Cuando se desesperaba con él por sus obsesiones, lo enviaba a un muro para que le pegara a la pelota con la izquierda y la derecha, una y un millón de veces, “pero eso sí, no dejes que nadie te mire, porque nadie debe darse cuenta de lo bueno que eres”, le decía. Edwards, su gran amigo por aquellos tiempos, su ídolo incluso, había debutado con el primer equipo a los 16 años. A los 18, jugaba por vez primera en la Selección de Inglaterra. Amado por su gente, temido por los rivales, después de la tragedia de Múnich los hooligans partidarios del Liverpool y del Leeds cantaban en la tribuna, herían en la tribuna con sus cánticos al Manchester con frases como “Duncan Edwards is manure, rotting in his grave. Man you are manure, rotting in your grave”. (Duncan Edwards es estiércol, pudriéndose en su tumba. Tú eres estiércol, pudriéndote en tu tumba).

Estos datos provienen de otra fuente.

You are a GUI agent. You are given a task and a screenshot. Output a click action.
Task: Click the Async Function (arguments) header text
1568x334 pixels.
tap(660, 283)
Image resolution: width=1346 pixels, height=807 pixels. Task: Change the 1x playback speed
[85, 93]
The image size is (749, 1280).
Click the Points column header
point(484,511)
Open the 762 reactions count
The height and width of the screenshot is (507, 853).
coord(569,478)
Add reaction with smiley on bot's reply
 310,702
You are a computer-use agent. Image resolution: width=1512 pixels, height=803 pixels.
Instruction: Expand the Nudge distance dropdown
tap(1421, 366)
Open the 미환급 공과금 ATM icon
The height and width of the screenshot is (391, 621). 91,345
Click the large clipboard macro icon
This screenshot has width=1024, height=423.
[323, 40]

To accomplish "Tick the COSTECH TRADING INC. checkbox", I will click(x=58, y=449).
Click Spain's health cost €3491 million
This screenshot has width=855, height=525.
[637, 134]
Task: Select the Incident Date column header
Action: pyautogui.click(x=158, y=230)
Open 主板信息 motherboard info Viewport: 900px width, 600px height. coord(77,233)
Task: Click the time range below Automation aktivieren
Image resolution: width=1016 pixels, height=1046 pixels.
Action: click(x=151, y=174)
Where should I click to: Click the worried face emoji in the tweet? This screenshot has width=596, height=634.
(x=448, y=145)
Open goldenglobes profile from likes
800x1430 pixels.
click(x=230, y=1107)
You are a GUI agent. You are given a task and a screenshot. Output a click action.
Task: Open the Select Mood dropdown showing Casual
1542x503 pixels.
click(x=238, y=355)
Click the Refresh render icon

Edwards falleció 15 días después de la fatídica tarde del 6 de febrero de 1958. Matt Busby, su protector, y quien logró sobrevivir a la tragedia, pedía desde su convalecencia que le izaran banderas de colores para saber cómo evolucionaba “su” muchacho, pero ni aquellas señales ni las oraciones de sus compañeros ni las plegarias de los hinchas lograron cambiar “el destino”. Edwards murió. Fue el último de la lista que integraban sus compañeros Roger Byrne, Geoff Bent, Eddie Colman, Mark Jones, David Pegg, Tommy Taylor y Liam Whelan, tres miembros más del club, ocho periodistas, dos tripulantes, un hincha y el delegado de la agencia de viajes. La mágica historia del Manchester United y Matt Busby se había despedazado. Dolor y más dolor. Sólo el fútbol podría apaciguar tanto dolor, tanta muerte.

Por eso Busby volvió, luego de ver a los Garrincha, Didí, Pelé y Zagalo de Brasil en la Copa del 58. Volvió con sus viejas ideas y formó un nuevo grupo de muchachos, “sus muchachos”, alrededor de Charlton y de la figura irreverente de George Best. Fue campeón de nuevo. De Inglaterra, de Europa, del mundo. Arrastró su dolor sin que el público lo notara, con recuerdos santos e injustos rencores que no dejaban de serlo, porque fueran más o menos injustos. Con nombres que invocaba mordiéndose los labios, y con el rostro del capitán del vuelo 609 de la British European Airways como un eterno tormento. James Thain fue culpado por muchos, empezando por el Gobierno alemán, y durante muchos años, como el causante directo de la tragedia.

Después de 10 años de investigaciones que se reducían a la exposición de algunas fotografías, las autoridades aeronáuticas determinaron que el accidente había sido causado por la formación de aguanieve al final de la pista, y que fue ese fenómeno, más la poca visibilidad, las que hicieron que el avión no pudiera tomar la velocidad que requería para despegar. Las acusaciones contra Thain se fundaban en una fotografía publicada por varios periódicos, en la cual se veía nieve sobre una de las alas del Airspeed Ambassador. No obstante, la defensa del piloto logró conseguir y revelar el negativo original de la imagen. No había ni nieve ni indicios de nieve. Apenas en 1968 fue declarado inocente de la tragedia. Ironías de la vida, por aquella época, el Manchester United reinaba en Gran Bretaña y en Europa.